Each line of the listing needs to be given again exactly.

+++ The data

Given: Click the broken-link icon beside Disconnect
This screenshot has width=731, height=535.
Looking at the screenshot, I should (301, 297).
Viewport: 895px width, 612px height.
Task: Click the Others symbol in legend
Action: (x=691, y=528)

++++++

_Answer box_.
Given: Click the broken-link icon beside Disconnect
This screenshot has width=731, height=535.
Looking at the screenshot, I should (301, 297).
Viewport: 895px width, 612px height.
Task: Click the Others symbol in legend
Action: (x=691, y=528)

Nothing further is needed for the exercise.